Formal specification of the model

Not satisfied with an English-language description of the model? Here you can read it as Python code, as faster-but-more-confusing Python code, or specified mathematically.

Code for reading

Now, here’s some Python code that will simulate the model. This version is slow, but is intended to be easy to understand. Think of this as a formal specification, similar to the mathematical model above.

import numpy as np
from numpy.random import choice, rand, randint

def mutate(x):
    x_old = x.copy()
    x[(x_old==0) * (rand(G)<.001)] = 1      # good mutation
    x[(x_old==1) * (rand(G)<.020)] = 0      # bad mutation
    return x

def sexual_mix(x,y):
    choice = np.random.randint(0,2,len(x))
    return choice*x + (1-choice)*y

def sim_slow(N,G,num_generations,sexual=False):
    X = [np.zeros(G) for n in range(N)]    # initial population

    for gen in range(num_generations):
        fit = [np.prod(1.10**x) for x in X
        prob = np.array(fit) / np.sum(fit) # prob of being parent

        if sexual:
            parents1 = [choice(N,p=prob) for n in range(N)] 
            parents2 = [choice(N,p=prob) for n in range(N)]
            X = [sexual_mix(X[par1],X[par2]) for \
                (par1, par2) in zip(parents1,parents2)]
        else:                              # asexual
            parents = [choice(N,p=prob) for n in range(N)]
            X = np.array(X)[parents]

        X = [mutate(x) for x in X]

Code for running

Here’s a version that plays tricks with NumPy to make things faster. Use this if you actually want to run the model. While this is shorter, it’s far more subtle due to all the array operations. So I recommend the above code if your goal is just to understand the model.

import numpy as np
from numpy.random import choice, rand

def sim(N,G,num_generations,sexual=False):
    X = np.zeros([N,G]) # initial population

    for gen in range(num_generations):
        fitness = np.prod(1.10**X,axis=1)

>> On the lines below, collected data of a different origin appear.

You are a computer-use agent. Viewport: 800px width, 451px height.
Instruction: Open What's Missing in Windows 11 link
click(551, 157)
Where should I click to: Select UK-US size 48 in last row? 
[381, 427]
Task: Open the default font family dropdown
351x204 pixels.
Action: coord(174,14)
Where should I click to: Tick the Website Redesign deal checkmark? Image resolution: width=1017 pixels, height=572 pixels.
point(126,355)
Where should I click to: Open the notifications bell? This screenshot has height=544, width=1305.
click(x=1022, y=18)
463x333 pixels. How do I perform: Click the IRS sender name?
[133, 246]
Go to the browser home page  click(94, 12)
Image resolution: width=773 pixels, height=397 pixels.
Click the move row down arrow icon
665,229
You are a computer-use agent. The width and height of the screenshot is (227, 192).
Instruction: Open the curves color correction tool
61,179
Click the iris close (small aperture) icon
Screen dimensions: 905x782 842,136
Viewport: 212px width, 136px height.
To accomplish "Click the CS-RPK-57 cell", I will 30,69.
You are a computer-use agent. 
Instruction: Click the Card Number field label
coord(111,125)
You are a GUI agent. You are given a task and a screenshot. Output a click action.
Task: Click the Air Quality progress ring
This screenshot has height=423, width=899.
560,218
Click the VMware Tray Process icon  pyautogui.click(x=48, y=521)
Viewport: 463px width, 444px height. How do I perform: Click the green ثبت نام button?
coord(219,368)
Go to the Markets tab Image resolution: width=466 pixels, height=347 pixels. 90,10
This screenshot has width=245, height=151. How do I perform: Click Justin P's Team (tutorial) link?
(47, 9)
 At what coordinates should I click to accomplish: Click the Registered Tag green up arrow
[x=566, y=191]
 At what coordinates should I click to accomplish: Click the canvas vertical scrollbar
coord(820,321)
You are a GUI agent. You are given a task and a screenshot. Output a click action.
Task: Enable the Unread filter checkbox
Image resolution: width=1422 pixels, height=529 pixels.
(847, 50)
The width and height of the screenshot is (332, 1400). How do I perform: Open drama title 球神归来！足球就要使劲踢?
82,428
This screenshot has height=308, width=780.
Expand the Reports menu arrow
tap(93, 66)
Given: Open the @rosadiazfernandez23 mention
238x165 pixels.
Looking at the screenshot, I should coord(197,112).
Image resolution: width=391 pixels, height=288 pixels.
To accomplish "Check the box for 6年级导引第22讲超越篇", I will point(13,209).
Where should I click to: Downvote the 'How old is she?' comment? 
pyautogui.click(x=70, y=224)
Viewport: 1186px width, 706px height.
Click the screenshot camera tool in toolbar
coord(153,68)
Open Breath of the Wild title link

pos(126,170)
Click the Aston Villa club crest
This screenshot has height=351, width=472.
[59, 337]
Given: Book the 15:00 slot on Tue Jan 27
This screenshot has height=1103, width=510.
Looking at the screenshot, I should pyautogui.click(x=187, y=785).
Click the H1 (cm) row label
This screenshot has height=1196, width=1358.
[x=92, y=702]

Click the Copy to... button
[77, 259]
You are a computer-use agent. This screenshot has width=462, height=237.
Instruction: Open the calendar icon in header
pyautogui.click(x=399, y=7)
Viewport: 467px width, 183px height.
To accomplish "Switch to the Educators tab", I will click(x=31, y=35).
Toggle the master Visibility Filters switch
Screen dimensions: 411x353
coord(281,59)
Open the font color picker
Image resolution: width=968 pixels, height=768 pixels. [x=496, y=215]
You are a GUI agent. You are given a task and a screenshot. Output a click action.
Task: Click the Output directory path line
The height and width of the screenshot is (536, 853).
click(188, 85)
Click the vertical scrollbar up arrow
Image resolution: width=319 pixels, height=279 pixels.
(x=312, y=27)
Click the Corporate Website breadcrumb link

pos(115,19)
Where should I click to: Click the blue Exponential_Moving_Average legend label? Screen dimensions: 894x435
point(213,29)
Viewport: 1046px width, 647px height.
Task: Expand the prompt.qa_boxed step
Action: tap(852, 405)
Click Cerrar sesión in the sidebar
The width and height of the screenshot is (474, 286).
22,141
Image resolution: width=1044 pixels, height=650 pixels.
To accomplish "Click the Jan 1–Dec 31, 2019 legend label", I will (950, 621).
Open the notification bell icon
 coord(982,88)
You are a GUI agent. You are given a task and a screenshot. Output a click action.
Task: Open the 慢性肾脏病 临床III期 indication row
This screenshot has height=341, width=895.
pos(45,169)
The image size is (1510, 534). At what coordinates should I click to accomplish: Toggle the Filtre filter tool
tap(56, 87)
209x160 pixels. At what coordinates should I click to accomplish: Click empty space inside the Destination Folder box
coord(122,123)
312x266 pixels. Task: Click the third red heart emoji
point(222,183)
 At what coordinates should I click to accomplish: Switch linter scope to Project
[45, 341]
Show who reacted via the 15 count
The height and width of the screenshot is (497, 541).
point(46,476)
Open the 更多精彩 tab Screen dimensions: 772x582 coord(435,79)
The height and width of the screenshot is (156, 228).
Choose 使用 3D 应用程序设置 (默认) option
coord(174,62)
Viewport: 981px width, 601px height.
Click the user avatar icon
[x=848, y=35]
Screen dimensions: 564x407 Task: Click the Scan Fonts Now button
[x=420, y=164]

        # probability of being a parent
        prob = np.array(fitness)
        prob /= np.sum(prob)
        
        if sexual:
            parent1 = choice(N,N,p=prob)
            parent2 = choice(N,N,p=prob)
            choice = np.random.randint(0,2,X1.shape)
            X = choice*X[parent1] + (1-choice)*X[parent2]
        else:
            parent = choice(N,N,p=prob)
            X = X[parent]
        
        X_old = X # save temp copy
        X[(X_old==0) * (rand(N,G)<.001)] = 1
        X[(X_old==1) * (rand(N,G)<.020)] = 0

Mathematical specification

There are \(N\) people.
The generations are numbered by \(k=1, 2, \cdots, K\).
At generation \(k\), the people are \(x^{k1}, \cdots, x^{kN}\).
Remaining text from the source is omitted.